The following command line tools are required:

* `docker`, installed as described in [confluence](https://confluence.eccenca.com/display/ECCDEVOPS/Docker).
* `git`, the version control client
* `make`, the build tool used to control environments and execute tasks (deprecated)
* `jq`, json parser to check for container outputs
* (optional `Task`, the build tool used to control environments and execute tasks)

### Installation

Follow theses steps to install and start the orchestration, which only contains datasets and vocabularies required for CMEM to run (called bootstrap data):

```sh
# clone the project
git clone --recursive ssh://git@gitlab.eccenca.com:8101/elds/cmem-orchestration.git && cd cmem-orchestration
# checkout the submodules
git submodule update --init --recursive
# login into https://docker-registry.eccenca.com docker registry
docker login -u YOUR_LDAP_USERNAME https://docker-registry.eccenca.com
# add docker.localhost to /etc/hosts (you need to be root to do this)
grep "127.0.0.1\s*docker\.localhost" /etc/hosts || sudo bash -c 'echo "127.0.0.1 docker.localhost" >> /etc/hosts'

# start the components with bootstrap data (no SSL, normal docker.localhost dev mode)
make clean-pull-start-bootstrap
```

After that, you have a basic blank installation available at:

* [http://docker.localhost/](http://docker.localhost/)

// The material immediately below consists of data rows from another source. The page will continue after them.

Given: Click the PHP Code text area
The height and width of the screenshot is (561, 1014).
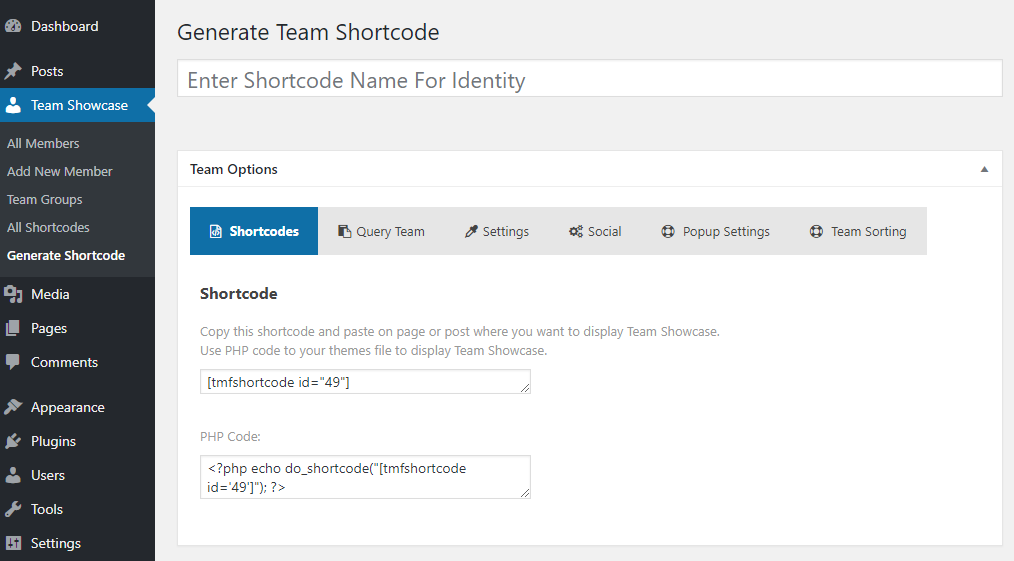Looking at the screenshot, I should pos(365,477).
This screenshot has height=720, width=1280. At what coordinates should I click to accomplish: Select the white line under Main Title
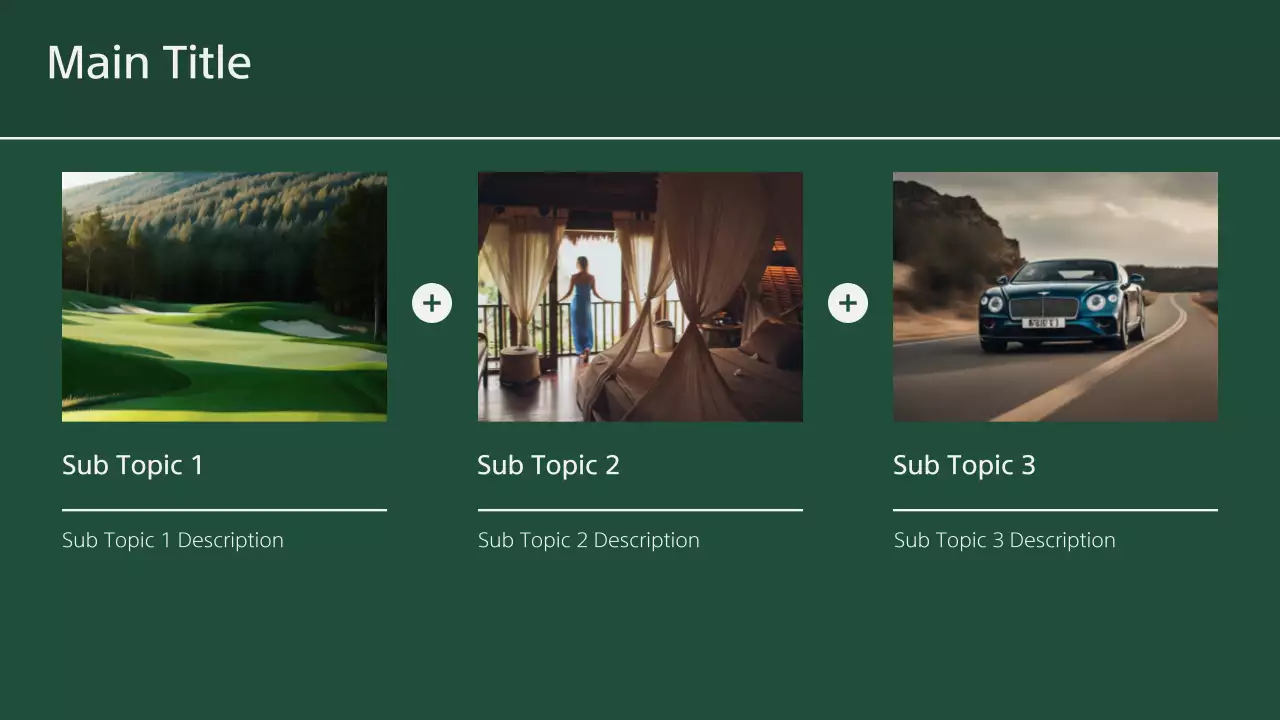[640, 138]
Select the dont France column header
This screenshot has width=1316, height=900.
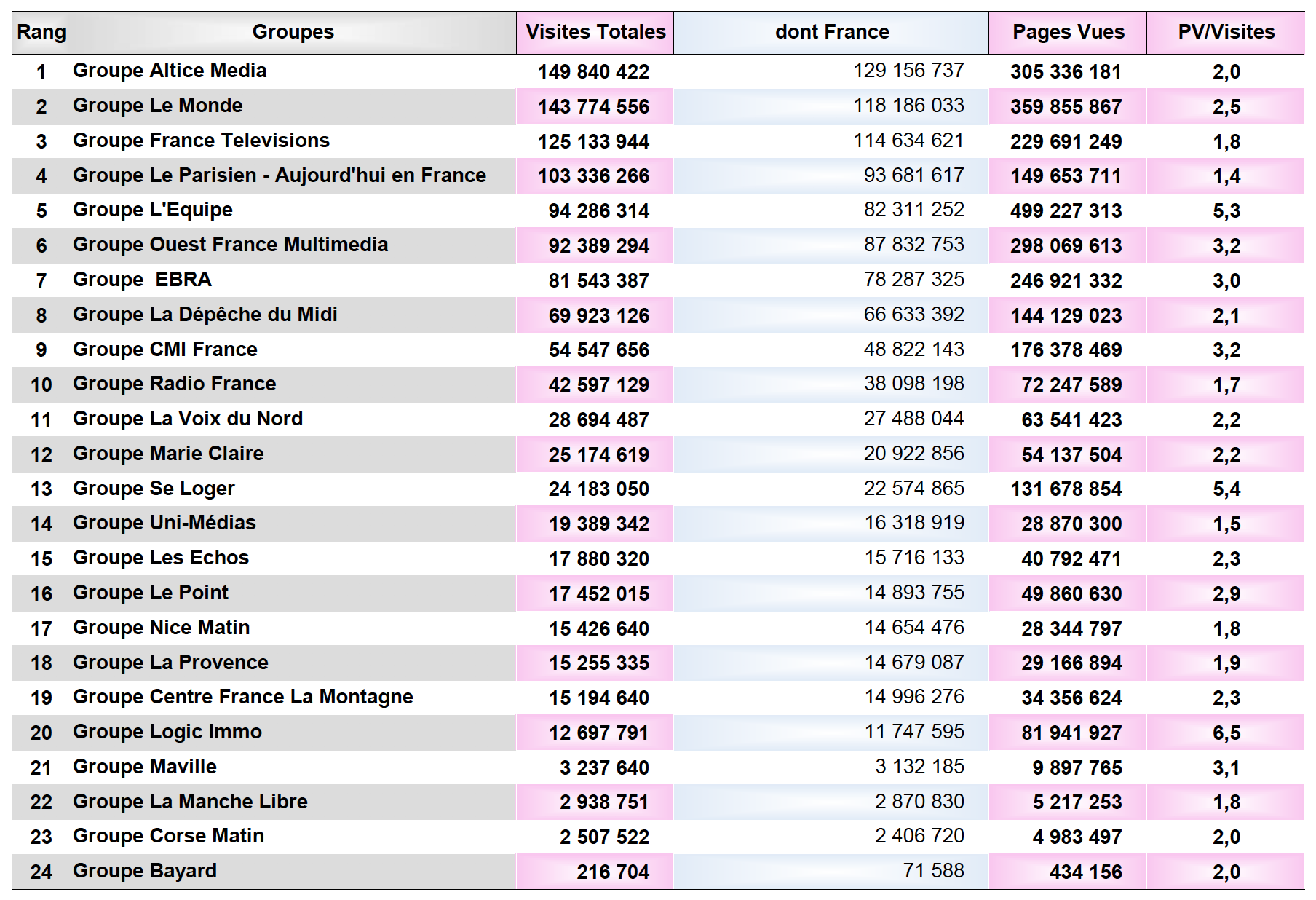point(831,33)
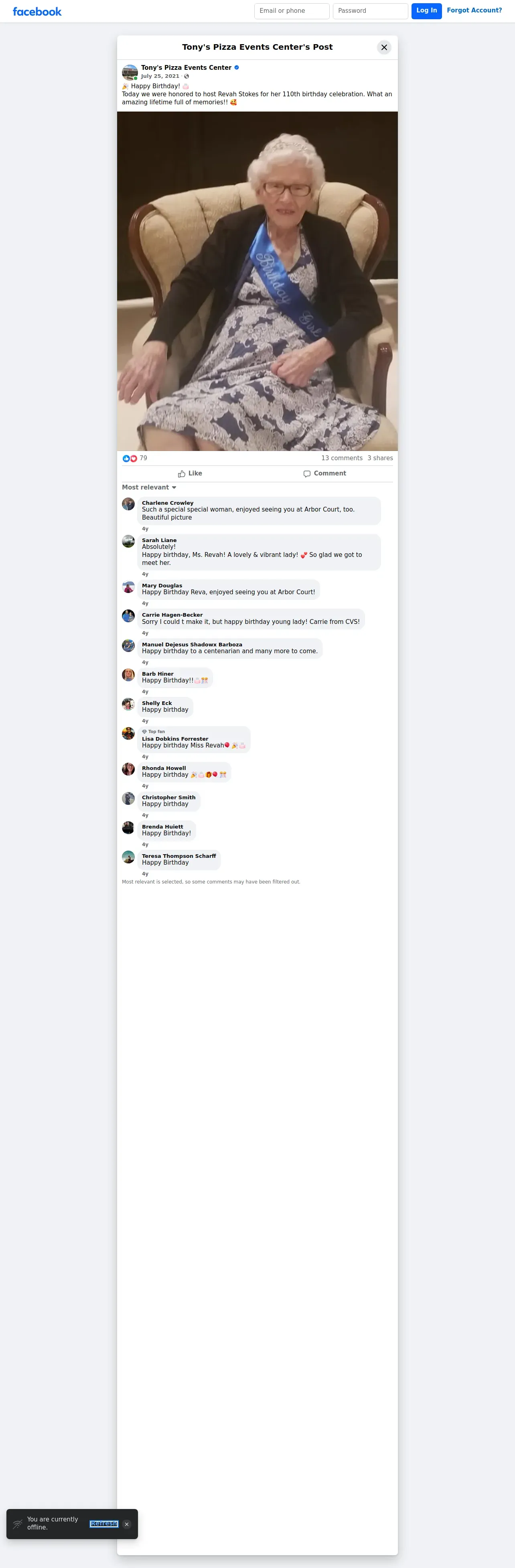View the 3 shares list
The height and width of the screenshot is (1568, 515).
click(381, 458)
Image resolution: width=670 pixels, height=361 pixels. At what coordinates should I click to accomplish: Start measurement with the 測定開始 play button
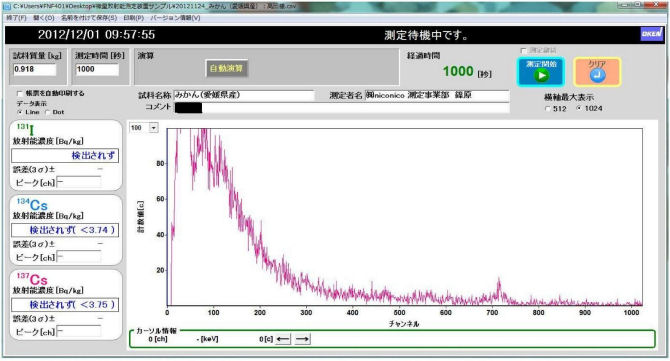[x=541, y=72]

If you want, you may restore usage data as described in [Backup and restore](#backup-and-restore).

**DEFAULT USER CREDENTIALS**: `admin:admin`.

## Services Overview

After successful start, the following services will be available:

* DataManager at [http://docker.localhost](http://docker.localhost)
* DataIntegration at [http://docker.localhost/dataintegration/](http://docker.localhost/dataintegration/)
  * DataIntegration supports multiple workflow executors.
      Per default the `ExecuteSparkWorkflow` is enabled.
      If you want to use another executor, you can change it with the environment variable `DATAINTEGRATION_EXECUTOR`:

      `DATAINTEGRATION_EXECUTOR=ExecuteLocalWorkflow make start`
* DataPlatform at [http://docker.localhost/dataplatform/](http://docker.localhost/dataplatform/)
* Keycloak at [http://docker.localhost/auth/](http://docker.localhost/auth/)

Background services:

* `graphdb` as triple store
* `keycloak` as authentication and authorization server
* `postgres` as Keycloak's database
* `apache2` as reverse proxy to forward requests to the needed components
* `cmemc` as command line client used to handle bootstrap and backup/restore

## User Management

By default there is a 'cmem' realm in keycloak with an 'admin' users, which have admin rights. Keycloak can be reached at [http://docker.localhost/auth/](http://docker.localhost/auth/).
If you want to add users you either can add them through the web interface or from command line with cmemc. For that please refer the `cmemc admin user` command group [https://documentation.eccenca.com/24.1/automate/cmemc-command-line-interface/command-reference/admin/user/](https://documentation.eccenca.com/24.1/automate/cmemc-command-line-interface/command-reference/admin/user/)

## Advanced options

### Using the help

There is a detailed documented Makefile wich generates a help displayed in your terminal if you type

* `make help`
* or just `make`

### Configuration

The Corporate Memory docker orchestration is configured with environment files.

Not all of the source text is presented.